Saved data entries:

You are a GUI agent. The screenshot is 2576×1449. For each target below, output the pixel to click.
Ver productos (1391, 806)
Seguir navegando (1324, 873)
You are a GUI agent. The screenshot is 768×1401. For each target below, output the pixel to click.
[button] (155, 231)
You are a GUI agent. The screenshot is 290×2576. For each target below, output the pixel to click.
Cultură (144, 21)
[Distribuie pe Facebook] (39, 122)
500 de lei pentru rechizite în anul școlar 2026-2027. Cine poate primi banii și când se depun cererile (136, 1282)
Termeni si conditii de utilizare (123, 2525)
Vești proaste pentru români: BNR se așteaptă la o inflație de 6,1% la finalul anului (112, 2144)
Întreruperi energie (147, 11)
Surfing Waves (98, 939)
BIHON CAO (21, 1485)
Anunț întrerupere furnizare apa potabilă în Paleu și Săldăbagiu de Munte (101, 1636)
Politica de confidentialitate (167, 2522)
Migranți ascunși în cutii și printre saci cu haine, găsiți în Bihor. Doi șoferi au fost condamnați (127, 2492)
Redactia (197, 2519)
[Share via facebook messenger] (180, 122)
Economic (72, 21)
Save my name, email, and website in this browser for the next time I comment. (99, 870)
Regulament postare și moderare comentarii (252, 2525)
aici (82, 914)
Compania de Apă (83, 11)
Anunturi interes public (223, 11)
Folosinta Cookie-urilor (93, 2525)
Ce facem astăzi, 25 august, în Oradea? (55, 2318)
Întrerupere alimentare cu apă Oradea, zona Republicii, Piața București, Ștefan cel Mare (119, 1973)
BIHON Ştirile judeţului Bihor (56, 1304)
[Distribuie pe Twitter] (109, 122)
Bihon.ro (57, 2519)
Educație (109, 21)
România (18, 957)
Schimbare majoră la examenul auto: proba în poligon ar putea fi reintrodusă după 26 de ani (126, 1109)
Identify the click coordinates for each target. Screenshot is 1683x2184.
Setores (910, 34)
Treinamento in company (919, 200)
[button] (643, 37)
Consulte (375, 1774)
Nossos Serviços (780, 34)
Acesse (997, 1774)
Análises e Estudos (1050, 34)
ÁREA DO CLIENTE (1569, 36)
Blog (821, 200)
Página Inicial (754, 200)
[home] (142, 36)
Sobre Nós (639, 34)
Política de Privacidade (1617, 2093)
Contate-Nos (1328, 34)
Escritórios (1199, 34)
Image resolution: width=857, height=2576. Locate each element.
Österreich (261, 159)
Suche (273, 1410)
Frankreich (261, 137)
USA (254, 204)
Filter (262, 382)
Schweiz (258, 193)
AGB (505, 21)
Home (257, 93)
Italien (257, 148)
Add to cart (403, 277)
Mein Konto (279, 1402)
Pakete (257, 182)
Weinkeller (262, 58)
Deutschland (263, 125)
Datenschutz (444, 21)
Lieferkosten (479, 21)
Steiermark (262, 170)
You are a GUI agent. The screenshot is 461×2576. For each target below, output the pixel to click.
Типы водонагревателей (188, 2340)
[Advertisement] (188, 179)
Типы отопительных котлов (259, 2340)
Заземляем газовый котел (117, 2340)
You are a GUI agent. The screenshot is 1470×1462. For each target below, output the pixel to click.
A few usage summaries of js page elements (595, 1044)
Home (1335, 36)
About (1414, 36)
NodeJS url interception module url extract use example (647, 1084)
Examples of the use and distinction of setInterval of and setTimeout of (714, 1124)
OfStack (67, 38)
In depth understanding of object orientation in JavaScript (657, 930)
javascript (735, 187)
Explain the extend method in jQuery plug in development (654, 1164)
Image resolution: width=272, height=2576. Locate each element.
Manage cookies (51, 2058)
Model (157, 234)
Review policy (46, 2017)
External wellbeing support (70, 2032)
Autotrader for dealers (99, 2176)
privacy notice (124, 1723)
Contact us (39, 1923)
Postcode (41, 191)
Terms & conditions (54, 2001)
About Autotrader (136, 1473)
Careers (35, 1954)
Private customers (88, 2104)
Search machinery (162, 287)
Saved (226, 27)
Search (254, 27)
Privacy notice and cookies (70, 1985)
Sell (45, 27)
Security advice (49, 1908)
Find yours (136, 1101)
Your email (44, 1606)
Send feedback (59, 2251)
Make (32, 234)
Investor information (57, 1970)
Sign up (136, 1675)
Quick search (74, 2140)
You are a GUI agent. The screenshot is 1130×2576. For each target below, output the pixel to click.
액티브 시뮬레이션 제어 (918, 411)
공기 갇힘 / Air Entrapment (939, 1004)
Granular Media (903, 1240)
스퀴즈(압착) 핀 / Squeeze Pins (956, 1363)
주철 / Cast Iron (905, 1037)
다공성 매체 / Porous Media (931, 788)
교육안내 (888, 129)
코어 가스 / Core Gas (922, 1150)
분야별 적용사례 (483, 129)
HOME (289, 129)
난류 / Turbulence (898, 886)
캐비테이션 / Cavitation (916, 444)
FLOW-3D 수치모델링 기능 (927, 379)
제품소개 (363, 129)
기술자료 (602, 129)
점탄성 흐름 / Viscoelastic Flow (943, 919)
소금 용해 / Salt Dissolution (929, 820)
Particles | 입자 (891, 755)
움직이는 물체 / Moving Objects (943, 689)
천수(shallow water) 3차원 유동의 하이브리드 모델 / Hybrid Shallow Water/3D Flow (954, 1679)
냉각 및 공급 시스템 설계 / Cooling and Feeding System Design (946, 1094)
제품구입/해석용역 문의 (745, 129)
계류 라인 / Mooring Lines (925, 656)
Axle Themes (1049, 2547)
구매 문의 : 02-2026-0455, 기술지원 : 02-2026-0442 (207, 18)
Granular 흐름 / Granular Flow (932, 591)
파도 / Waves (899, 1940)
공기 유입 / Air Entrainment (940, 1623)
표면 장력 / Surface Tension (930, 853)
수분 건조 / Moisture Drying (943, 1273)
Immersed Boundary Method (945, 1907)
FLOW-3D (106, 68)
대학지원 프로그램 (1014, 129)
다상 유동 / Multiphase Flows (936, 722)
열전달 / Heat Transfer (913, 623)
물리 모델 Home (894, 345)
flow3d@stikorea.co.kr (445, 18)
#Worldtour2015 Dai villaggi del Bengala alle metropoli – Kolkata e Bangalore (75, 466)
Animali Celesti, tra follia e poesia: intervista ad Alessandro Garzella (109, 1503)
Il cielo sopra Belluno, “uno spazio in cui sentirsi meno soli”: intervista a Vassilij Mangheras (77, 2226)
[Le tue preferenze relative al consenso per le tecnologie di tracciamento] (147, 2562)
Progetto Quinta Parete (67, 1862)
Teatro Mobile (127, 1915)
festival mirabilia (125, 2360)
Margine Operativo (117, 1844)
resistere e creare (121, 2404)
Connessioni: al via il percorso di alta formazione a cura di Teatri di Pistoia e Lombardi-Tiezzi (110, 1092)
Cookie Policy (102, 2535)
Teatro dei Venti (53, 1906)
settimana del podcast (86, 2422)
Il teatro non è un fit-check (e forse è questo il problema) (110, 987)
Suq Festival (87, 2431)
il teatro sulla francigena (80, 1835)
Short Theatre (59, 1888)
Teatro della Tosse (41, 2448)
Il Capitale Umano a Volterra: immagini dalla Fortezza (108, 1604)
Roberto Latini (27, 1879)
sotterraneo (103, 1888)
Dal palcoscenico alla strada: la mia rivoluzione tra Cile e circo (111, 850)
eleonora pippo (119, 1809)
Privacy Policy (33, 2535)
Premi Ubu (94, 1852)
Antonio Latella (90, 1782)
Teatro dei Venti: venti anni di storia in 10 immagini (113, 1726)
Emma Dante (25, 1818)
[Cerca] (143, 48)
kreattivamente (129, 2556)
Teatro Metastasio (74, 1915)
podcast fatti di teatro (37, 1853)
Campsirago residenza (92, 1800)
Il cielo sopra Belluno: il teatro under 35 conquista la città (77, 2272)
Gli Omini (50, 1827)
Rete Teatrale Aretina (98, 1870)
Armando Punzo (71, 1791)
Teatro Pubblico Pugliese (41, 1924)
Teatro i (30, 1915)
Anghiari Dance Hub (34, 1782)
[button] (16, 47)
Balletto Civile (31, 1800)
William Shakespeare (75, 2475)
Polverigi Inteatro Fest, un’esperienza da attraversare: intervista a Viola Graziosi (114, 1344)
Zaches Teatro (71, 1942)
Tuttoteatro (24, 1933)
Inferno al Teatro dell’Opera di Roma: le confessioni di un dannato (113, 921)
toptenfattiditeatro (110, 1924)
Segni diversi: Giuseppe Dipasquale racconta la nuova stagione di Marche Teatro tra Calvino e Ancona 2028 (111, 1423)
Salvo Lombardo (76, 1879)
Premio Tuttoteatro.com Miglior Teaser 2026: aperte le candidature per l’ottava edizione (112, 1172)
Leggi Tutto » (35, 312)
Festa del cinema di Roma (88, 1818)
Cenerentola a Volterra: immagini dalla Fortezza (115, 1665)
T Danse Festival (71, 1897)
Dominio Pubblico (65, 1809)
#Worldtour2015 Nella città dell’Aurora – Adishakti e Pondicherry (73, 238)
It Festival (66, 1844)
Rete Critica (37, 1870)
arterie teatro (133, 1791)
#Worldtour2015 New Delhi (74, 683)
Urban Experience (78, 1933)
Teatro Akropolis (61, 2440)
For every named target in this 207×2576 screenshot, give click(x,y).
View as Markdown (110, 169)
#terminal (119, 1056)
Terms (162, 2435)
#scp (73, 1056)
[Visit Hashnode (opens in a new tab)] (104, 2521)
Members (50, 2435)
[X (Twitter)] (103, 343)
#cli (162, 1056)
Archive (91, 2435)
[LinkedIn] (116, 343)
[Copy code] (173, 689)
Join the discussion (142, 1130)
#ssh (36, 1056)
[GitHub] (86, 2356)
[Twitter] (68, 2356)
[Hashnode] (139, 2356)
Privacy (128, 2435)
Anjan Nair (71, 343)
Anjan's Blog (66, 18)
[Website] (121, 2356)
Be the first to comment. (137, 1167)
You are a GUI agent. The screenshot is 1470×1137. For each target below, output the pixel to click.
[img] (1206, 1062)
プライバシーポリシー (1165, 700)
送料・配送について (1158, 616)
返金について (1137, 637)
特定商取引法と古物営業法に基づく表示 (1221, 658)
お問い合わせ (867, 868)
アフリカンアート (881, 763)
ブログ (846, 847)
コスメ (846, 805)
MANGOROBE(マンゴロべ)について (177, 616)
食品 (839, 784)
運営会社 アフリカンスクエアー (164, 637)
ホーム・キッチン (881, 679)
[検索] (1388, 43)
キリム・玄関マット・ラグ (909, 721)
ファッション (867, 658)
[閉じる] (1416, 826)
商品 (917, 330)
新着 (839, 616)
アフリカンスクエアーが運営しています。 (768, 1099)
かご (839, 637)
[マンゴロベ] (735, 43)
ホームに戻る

TO DO>
Retype the records above from the very first line down to the line with "[button] (155, 231)", keeping both of those lines. Include nothing beyond them.

OUTPUT>
You are a GUI agent. The screenshot is 2576×1449. For each target below, output the pixel to click.
Ver productos (1391, 806)
Seguir navegando (1324, 873)
You are a GUI agent. The screenshot is 768×1401. For each target below, output the pixel to click.
[button] (155, 231)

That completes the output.